[Pixel coordinate grounding data]
★ ★ ★

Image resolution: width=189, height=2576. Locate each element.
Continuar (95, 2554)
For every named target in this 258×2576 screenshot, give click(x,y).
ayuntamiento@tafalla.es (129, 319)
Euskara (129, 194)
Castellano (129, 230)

★ ★ ★

• **WORK REQUIRED**
An exact copy of every line above is what this asks for.

• **RESULT BELOW**
Image resolution: width=189, height=2576. Locate each element.
Continuar (95, 2554)
For every named target in this 258×2576 screenshot, give click(x,y).
ayuntamiento@tafalla.es (129, 319)
Euskara (129, 194)
Castellano (129, 230)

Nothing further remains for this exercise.